Segment Start: RECORDS FOR THIS EXERCISE

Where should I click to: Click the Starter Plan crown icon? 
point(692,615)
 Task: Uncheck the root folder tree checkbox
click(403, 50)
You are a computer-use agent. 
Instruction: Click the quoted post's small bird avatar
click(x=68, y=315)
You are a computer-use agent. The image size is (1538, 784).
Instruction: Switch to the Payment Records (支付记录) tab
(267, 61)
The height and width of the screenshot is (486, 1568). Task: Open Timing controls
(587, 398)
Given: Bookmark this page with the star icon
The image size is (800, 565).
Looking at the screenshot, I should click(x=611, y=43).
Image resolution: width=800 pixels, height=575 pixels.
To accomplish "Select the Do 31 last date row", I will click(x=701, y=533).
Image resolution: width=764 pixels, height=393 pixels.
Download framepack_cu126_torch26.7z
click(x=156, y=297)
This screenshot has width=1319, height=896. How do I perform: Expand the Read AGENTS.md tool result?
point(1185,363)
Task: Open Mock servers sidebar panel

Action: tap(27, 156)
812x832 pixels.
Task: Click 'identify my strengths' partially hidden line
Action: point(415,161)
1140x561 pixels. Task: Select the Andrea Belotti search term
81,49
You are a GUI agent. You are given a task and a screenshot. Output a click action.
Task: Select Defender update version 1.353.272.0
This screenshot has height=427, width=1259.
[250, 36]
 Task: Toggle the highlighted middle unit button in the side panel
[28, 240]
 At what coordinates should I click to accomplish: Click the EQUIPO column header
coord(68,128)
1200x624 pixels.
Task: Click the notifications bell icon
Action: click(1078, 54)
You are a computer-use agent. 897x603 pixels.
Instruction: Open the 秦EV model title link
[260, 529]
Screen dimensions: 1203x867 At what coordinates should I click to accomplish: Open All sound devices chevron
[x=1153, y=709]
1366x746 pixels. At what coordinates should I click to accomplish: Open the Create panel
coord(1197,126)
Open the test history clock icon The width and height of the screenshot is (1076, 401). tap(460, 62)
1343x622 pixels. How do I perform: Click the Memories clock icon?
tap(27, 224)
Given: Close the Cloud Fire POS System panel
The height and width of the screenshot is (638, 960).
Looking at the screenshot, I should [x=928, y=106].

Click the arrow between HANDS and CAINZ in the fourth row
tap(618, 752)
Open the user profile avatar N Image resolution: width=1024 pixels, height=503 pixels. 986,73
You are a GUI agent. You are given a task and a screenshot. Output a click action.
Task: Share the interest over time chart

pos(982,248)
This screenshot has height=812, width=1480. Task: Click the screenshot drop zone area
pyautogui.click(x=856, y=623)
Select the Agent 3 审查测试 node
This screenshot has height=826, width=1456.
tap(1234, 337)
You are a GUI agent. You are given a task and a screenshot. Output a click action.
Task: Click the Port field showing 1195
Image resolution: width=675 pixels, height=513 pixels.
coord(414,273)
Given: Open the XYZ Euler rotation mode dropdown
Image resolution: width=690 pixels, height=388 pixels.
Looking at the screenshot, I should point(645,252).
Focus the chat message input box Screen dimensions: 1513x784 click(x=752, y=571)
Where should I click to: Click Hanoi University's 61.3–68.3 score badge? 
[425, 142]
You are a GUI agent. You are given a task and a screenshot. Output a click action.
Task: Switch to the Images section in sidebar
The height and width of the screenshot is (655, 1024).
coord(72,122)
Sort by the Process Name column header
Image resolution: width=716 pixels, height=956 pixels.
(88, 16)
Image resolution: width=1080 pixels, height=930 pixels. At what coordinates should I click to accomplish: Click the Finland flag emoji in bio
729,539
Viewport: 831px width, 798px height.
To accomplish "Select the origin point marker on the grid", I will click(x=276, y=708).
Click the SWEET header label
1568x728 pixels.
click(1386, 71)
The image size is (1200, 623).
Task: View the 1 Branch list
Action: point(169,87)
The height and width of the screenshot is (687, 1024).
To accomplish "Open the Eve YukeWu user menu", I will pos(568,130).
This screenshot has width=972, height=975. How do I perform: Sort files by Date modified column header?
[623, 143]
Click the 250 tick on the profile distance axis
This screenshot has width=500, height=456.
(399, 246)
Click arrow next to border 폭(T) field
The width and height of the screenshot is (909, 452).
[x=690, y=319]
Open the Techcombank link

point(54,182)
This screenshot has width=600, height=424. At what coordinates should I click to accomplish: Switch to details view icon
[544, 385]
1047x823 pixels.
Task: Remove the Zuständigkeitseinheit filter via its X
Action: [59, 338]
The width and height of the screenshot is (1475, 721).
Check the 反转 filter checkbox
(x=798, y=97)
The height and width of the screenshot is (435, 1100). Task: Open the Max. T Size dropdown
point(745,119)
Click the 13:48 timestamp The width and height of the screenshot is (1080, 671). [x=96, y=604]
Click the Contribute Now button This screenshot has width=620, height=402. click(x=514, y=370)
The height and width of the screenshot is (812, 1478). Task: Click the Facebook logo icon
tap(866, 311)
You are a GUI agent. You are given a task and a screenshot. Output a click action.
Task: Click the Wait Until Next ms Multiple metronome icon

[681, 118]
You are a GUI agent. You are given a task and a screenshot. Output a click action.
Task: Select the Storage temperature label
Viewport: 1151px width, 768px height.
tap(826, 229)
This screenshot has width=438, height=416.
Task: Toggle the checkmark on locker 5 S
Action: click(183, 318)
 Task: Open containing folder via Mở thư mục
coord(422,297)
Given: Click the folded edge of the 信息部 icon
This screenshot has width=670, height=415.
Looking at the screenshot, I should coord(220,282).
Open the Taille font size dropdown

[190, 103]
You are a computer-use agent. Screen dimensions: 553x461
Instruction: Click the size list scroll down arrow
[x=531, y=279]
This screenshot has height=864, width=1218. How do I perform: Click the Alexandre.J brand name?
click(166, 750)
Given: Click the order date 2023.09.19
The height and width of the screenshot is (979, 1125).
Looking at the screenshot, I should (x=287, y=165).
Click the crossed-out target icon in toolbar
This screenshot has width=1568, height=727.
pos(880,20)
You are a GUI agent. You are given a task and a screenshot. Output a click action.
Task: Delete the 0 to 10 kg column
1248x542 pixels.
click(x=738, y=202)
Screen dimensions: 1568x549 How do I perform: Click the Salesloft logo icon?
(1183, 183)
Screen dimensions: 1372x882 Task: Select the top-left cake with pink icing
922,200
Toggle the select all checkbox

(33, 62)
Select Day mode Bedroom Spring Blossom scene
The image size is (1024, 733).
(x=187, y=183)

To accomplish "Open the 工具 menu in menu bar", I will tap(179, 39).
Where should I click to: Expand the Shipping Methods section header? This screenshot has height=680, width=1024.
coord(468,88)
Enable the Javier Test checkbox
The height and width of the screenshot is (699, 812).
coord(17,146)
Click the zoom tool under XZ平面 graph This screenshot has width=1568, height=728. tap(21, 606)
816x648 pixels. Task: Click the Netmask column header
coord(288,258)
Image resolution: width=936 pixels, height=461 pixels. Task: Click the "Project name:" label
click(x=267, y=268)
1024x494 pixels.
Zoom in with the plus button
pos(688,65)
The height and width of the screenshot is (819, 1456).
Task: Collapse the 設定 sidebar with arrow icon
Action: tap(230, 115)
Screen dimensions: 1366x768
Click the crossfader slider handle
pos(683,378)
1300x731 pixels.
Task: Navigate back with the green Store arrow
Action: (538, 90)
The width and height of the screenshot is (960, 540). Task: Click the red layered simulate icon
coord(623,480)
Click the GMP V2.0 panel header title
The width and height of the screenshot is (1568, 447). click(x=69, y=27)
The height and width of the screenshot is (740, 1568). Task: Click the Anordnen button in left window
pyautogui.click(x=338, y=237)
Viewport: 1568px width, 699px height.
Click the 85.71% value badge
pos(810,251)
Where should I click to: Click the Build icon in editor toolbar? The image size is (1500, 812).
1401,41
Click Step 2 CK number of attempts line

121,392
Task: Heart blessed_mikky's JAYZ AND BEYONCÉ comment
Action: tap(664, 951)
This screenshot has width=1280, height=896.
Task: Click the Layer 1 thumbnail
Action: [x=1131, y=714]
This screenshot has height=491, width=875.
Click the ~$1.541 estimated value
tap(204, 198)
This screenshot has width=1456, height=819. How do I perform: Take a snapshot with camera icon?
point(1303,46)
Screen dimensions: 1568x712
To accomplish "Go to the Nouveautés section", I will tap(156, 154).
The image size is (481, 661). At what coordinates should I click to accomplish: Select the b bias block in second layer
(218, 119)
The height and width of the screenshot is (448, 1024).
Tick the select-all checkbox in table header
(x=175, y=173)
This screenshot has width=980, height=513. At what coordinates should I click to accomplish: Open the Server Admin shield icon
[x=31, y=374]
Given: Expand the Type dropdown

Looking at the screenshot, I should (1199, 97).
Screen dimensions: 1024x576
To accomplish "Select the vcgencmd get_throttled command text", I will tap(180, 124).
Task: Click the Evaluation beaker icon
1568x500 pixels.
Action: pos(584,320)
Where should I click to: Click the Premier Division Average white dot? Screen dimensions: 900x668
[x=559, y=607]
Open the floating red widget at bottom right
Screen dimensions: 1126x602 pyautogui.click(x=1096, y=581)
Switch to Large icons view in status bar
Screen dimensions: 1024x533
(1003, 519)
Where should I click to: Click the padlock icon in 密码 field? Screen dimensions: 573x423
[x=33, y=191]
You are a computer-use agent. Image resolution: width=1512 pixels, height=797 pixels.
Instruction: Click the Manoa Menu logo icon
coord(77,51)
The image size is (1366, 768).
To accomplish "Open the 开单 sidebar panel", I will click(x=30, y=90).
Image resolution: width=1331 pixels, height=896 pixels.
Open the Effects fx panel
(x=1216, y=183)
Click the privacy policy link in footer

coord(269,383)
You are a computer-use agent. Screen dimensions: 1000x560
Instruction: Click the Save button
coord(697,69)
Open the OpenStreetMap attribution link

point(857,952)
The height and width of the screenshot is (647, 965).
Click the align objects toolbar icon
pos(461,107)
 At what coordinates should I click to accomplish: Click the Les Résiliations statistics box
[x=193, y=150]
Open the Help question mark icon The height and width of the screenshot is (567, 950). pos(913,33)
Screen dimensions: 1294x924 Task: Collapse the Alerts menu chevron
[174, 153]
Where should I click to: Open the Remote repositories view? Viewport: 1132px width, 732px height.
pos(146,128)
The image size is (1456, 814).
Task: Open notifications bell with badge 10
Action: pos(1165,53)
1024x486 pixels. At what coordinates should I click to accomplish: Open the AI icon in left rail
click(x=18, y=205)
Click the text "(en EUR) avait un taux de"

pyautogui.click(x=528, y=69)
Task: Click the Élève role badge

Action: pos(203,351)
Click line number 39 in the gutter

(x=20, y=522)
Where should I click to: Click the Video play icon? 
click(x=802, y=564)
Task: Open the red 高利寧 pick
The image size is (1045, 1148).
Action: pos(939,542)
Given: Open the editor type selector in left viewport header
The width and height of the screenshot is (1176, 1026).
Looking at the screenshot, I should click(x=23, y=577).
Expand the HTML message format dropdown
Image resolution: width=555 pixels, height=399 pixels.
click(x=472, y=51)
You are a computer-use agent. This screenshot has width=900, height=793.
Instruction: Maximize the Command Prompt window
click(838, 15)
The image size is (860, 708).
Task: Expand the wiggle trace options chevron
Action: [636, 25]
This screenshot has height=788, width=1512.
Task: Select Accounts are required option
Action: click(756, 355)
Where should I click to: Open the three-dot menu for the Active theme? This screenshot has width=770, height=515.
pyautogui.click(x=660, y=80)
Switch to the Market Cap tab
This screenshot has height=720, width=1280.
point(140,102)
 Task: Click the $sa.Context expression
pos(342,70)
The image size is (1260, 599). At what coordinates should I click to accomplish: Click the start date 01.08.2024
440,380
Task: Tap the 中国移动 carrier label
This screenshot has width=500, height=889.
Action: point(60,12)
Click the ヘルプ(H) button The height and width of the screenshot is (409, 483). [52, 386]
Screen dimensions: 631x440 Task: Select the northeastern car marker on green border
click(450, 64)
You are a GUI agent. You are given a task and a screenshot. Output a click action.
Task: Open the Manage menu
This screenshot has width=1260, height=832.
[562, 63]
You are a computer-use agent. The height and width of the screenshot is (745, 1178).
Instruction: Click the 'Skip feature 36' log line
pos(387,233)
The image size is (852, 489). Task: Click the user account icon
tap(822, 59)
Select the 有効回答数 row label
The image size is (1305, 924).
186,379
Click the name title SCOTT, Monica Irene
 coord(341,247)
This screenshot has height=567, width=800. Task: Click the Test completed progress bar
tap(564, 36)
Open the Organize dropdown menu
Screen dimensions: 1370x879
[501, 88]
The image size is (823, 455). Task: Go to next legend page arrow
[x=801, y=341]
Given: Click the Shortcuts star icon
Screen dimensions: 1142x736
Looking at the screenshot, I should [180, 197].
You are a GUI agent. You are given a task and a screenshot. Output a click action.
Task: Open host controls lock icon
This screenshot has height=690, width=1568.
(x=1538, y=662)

Segment End: RECORDS FOR THIS EXERCISE

◆ WHAT THIS TASK INVOLVES ◆
Return, in full, every line of these entries that holds "profile".

◆ REPLY ◆
Open the user profile avatar N Image resolution: width=1024 pixels, height=503 pixels. 986,73
Click the 250 tick on the profile distance axis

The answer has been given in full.